AO3’s twin goals, freeing writers from corporate interests and the
threat of imposition of social rules inconsistent with fandom, make it
attractive to fans who seek a “safe” space. However, fans have been slow
to accept AO3, perhaps because it has been seen as an academic space
that , no matter how open their policies, automatically carries with it an
“official” imprimatur that may put some fans off. As we’ll see later, the
20 Chapter One

incursion of academic spaces into fan spaces is not always welcomed.

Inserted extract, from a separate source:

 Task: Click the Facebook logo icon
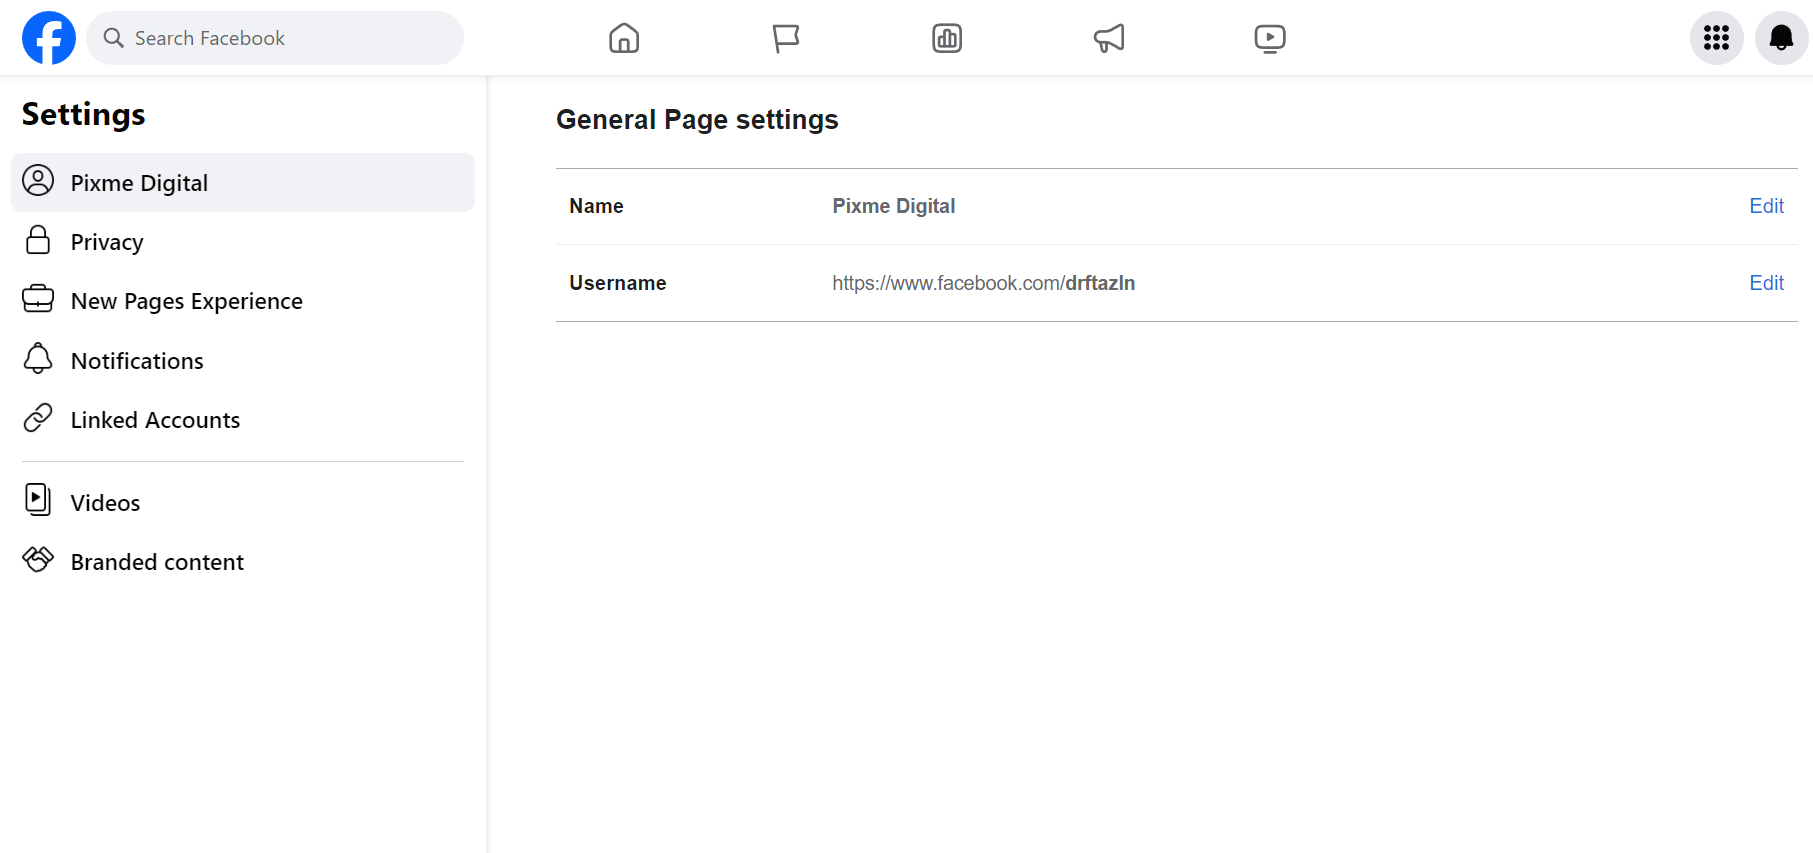tap(49, 38)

AO3 put back the sex, but the perception of judgment may remain—this
time the fear of being “studied.”
Live Journal and Dreamwidth present alternative spaces for fans,
offering more privacy and a greater sense of community. Dreamwidth in
particular feels safe for fans, as it is supported only by user fees, without
ad revenue. Live Journal defines itself as “a global community of friends
who share your unique passions and interests,” a clear invitation to fandom
to come on in and make yourself at home. However, LJ has not been as
safe as fans would like to believe. Supported by ad revenue, LJ is
vulnerable to outside censorship. The Live Journal purge of content and
journals deemed inappropriate or obscene and the resulting fan protest,
known within fandom as “StrikeThrough” in 2007, and the Fanfiction.net
“RedBootton kerfluffle” in 2010 are examples of such censorship.

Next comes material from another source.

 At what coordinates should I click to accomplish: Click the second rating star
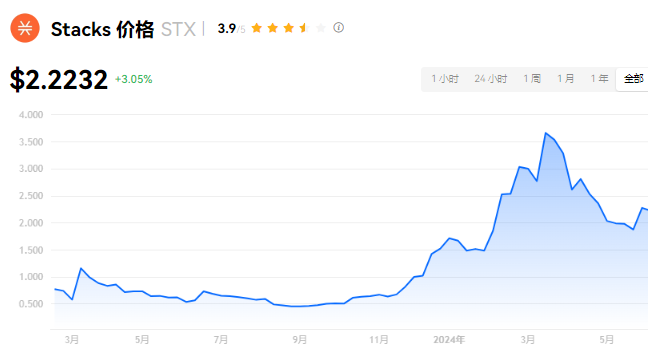273,28
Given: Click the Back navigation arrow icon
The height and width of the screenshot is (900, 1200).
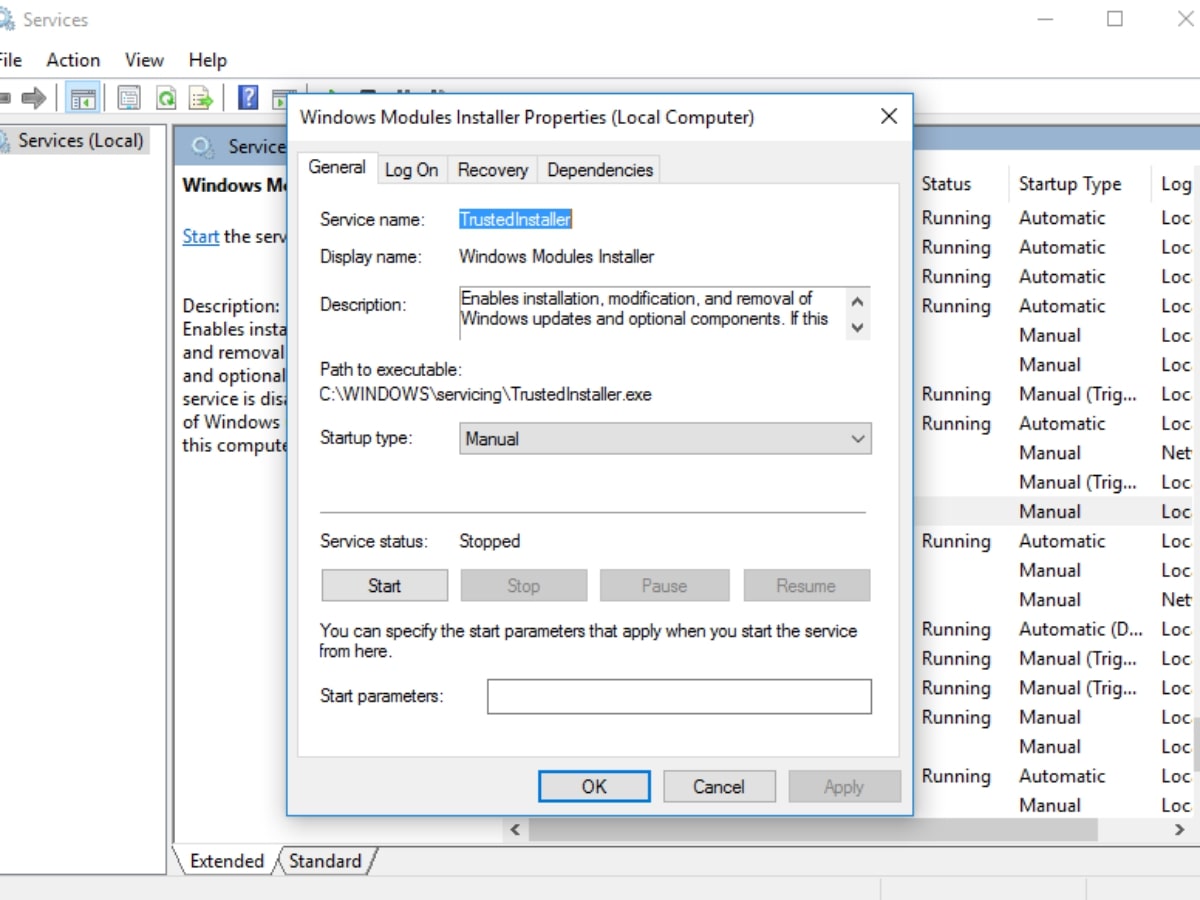Looking at the screenshot, I should click(5, 97).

Some fans solve the problem of community by maintaining a journal at
Dreamwidth and cross posting their fanworks in Live Journal. As we’ll
explore in Chapter Three, online fan spaces, despite some outside
interference, nevertheless offer a greater sense of safety and privacy,
which encourage self-expression. But even within the most protected
spaces there is the possibility of incursion, and sometimes this threat is
from other fans. Despite their shared love of a particular television show,
band, or team, fans do not always easily co-mingle. For instance, the first
piece of Supernatural fanfiction posted in Live Journal appeared within
twenty-four hours of the airing of the pilot. It was “Wincest”, a type of
fiction that posits a romantic relationship between the two main characters
of the show, brothers Sam and Dean Winchester (Winchester + incest =
Wincest). This immediately sparked a response from those who
vehemently opposed this budding genre, and alternate communities were
formed before the second episode of the show had aired, including a now-
defunct “Anti-Wincest” community. Since then communities have formed
for Sam girls and Dean girls, those who want to see Dean hurt or Sam
limp, those who want to indulge in male pregnancy fic (MPreg), those
who want to see one or both of the boys suddenly sprout wings, or tails, or
have congress with angels. Alternative Universe (AU) fanfiction is
popular, putting the characters or the actors who portray them into
different situations that have nothing to do with either show canon or
personal reality. Jared is a troubled student and Jensen his conflicted
teacher, Dean is an executive at a large corporation and Sam is an
unappreciated IT person (no wait – that’s not fan fiction, that’s an episode
of Supernatural!). These separate communities offer discreet spaces for
all of these pieces of fandom to co-exist if not co-mingle.